I have worked so hard, I have done it for you
I have built this bridge without any fear.
~Viola Jaynes







Excellent post, Viola. Sometimes I think our disposable consumer society overflows into our relationships so that we write each other off as damaged goods rather than repair the damage. But the work can be rewarding and can deepen a relationship. It’s a matter of believing the effort is worthwhile.
Comment by SandyCarlson — July 29, 2008 @ 6:34 pm
Sandy, I could not have said it better. Thank you very much!
Comment by Viola Jaynes — July 29, 2008 @ 7:30 pm
Viola, you never fail to amaze me that you can get your feelings down on paper (computer screen) the way you do. Thanks for your insight.
Comment by Jimmy J. — August 1, 2008 @ 4:51 am
Thank you, Jimmy. It is always such a pleasure having you visit me here.
Comment by Viola Jaynes — August 1, 2008 @ 12:23 pm
I agree with Jimmy. Viola, you have an amazing ability to put your thoughts in such simple and clear pictures. This is very moving. By the way, I also love this song by the Judds. Thanks for putting it here on your site.
Comment by Liz — August 2, 2008 @ 9:43 am
Viola once again your poetry is amazing. Your words spoke to me. I hope whomever this was written for crosses that bridge.
Comment by Rose — August 3, 2008 @ 10:32 pm
Thank you so much, Rose. Yes, I hope so too.
Comment by Viola Jaynes — August 3, 2008 @ 11:44 pm
Hi Viola,
You did it again. You writing is reflective as to what is going on in my life. A friend that I thought I had lost is now back in my life. I never gave up and at times I was building that bridge alone. But, now we are mending the friendship and things are looking good.
Thanks for your thoughts.
Comment by RayG — August 7, 2008 @ 12:52 am
Ray, I am so happy for you. It pays to have faith and I am glad you kept believing in that friendship. May your friendship become stronger and more real than it was before.

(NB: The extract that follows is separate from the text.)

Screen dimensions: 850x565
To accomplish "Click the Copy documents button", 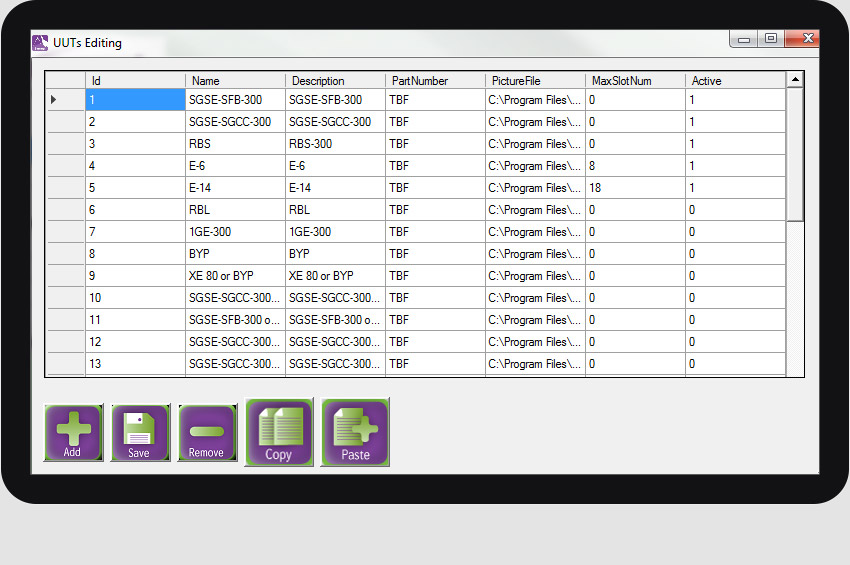I will tap(279, 432).
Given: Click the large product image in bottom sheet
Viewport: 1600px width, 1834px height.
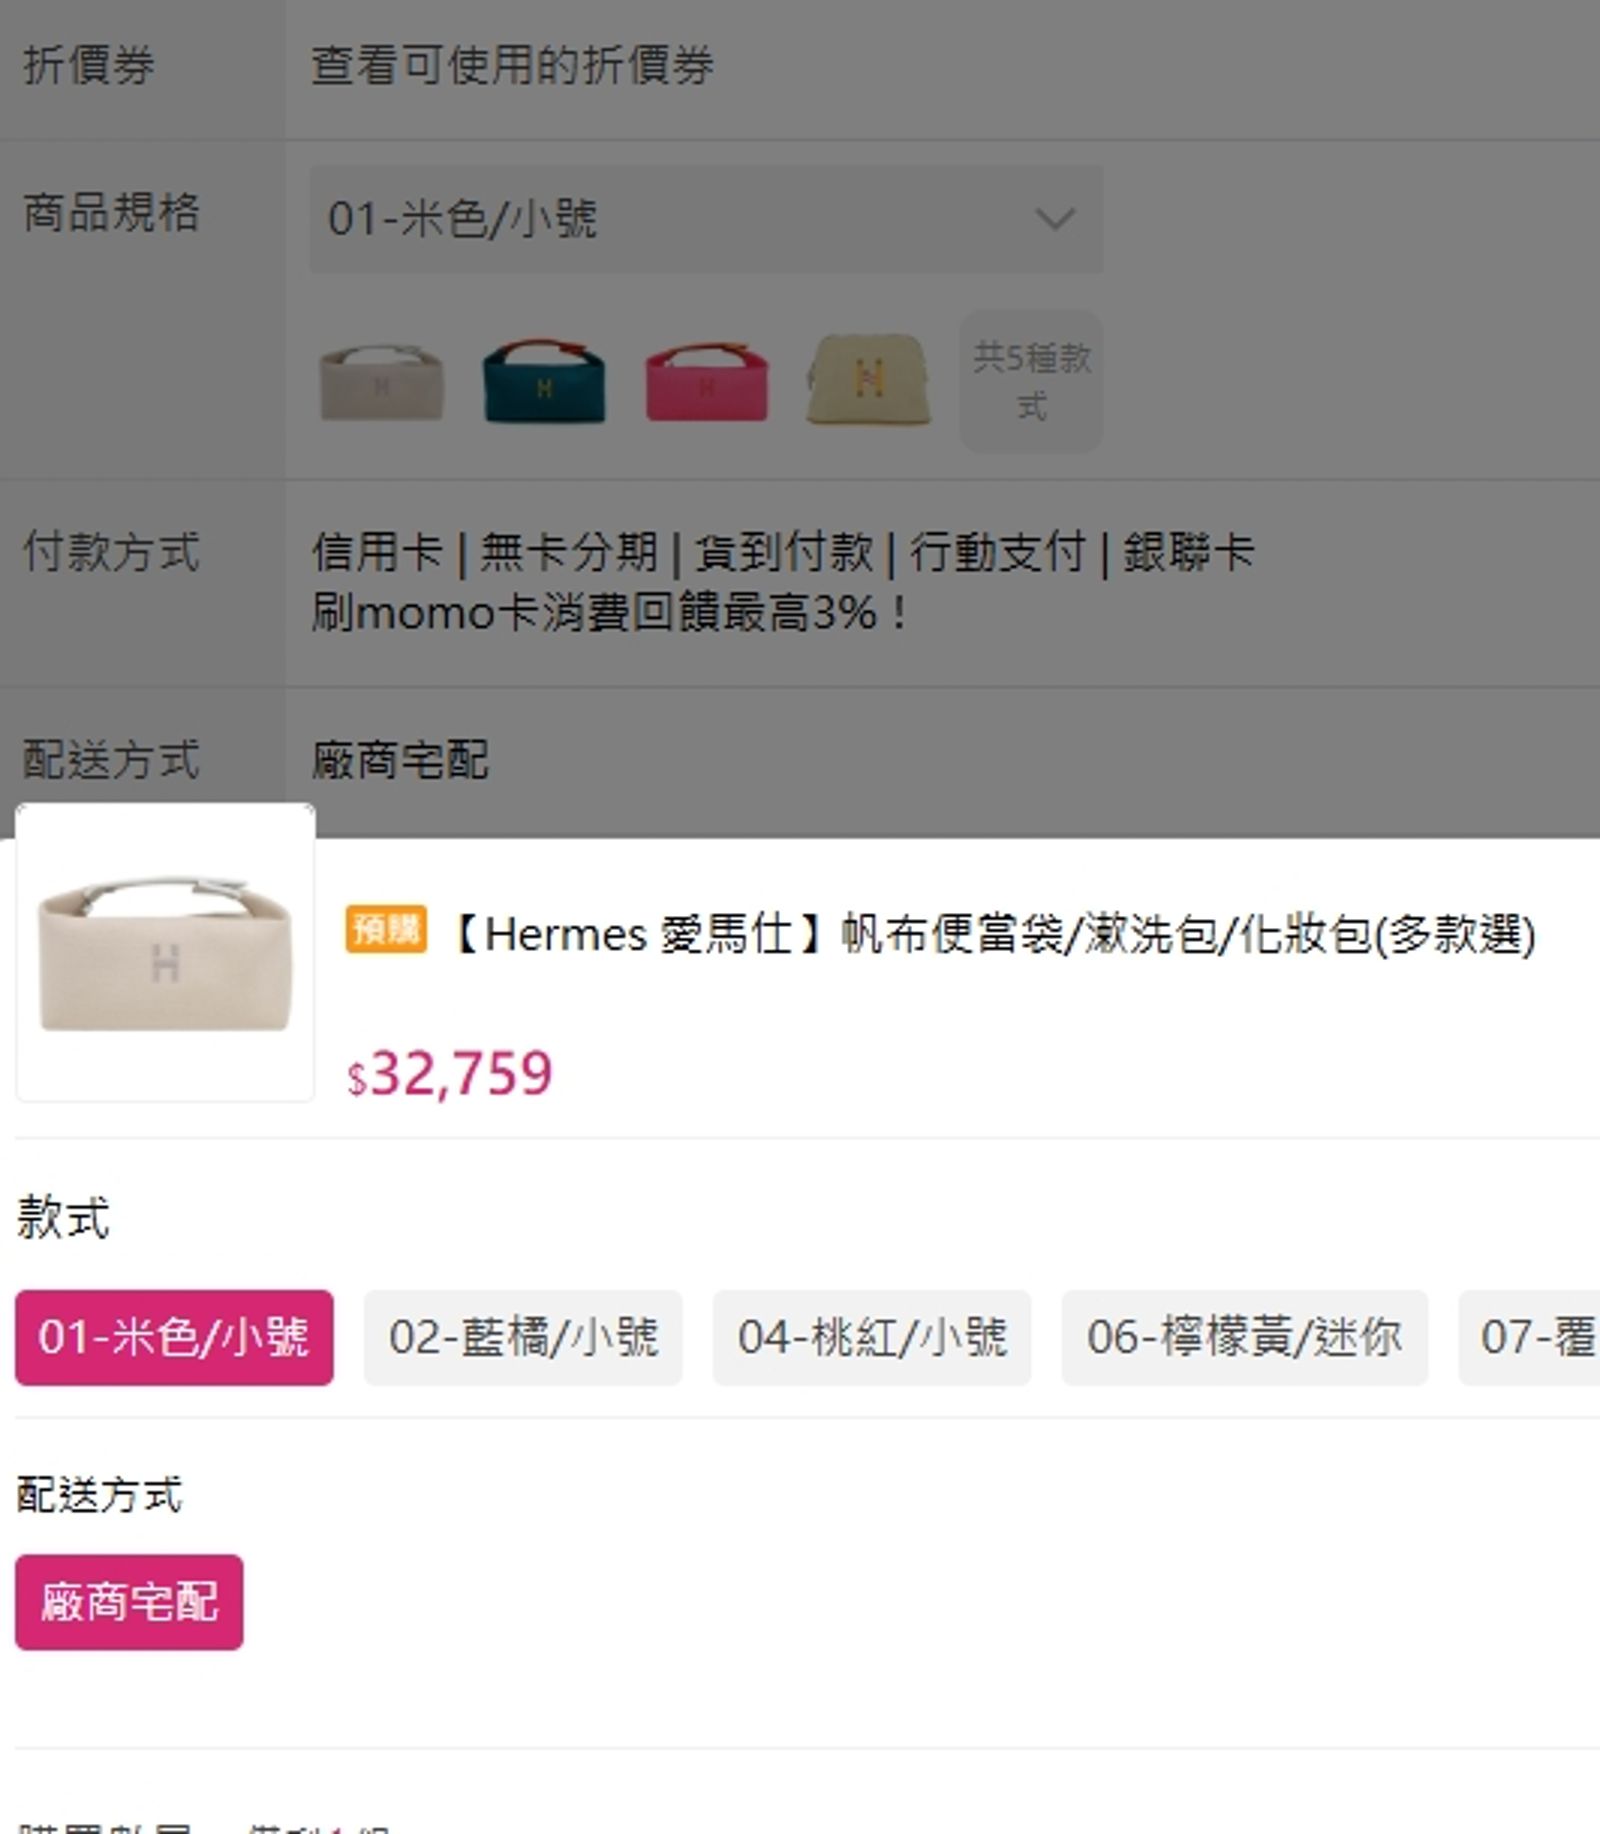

I also am waiting for a friendship to heal and it looks that I have to build this bridge alone to the very end. Pray that I will keep the faith and my strength.
Thanks for visiting my site! Best to you always!
Comment by Viola Jaynes — August 7, 2008 @ 2:22 am
hi people
I whole heartedly love the layout of http://www.spiritualthingsmatter.com. Looks good, keep it up!
anyways..
Im a very “pure” christian and I guess I have a few questions on my mind..
I’ve been thinking a lot about dating.. but im not sure where to get going.
My brothers have been telling me christian dating is the way to go.. so I’ve done a little research on san bernardino christian singles and found some stuff on google
Would be nice to hear your input.
Comment by christian — August 22, 2008 @ 6:31 pm
Hello Christian,
Thank you much for your kind words. Well, dating is a big subject. I am not sure that I would be a good person to ask since I never dated before I married. I had huge fears of rejections and shyness and I was too terrified to step out and trust myself.
That said, however, I certainly would encourage dating…and dating the right people. Certainly you want to be sure that you have some things that you can connect with. If you are a strong Christian and that is important to you, then I am certain you would want someone that has the same believe system as you do. There are many good people out there and Christianity encompasses a lot. Ultimately, I would say, pray for guidance and trust your instincts.
I hope this helps a little. Wishing you the very best and good luck!
Comment by Viola Jaynes — August 22, 2008 @ 6:42 pm
Viola you are right on target — I know this is an old post I am commenting on, but the subject matter caught my attention, as I am having relationship problems and had to make some critical decisions. Thank you for your insight.
Comment by Amias — January 7, 2009 @ 2:11 pm
Amias, I wish you peace and comfort as you go through this difficult relationship ordeal. It is not easy. May you find a greater awakening of who and what you are during this time. Best to you always.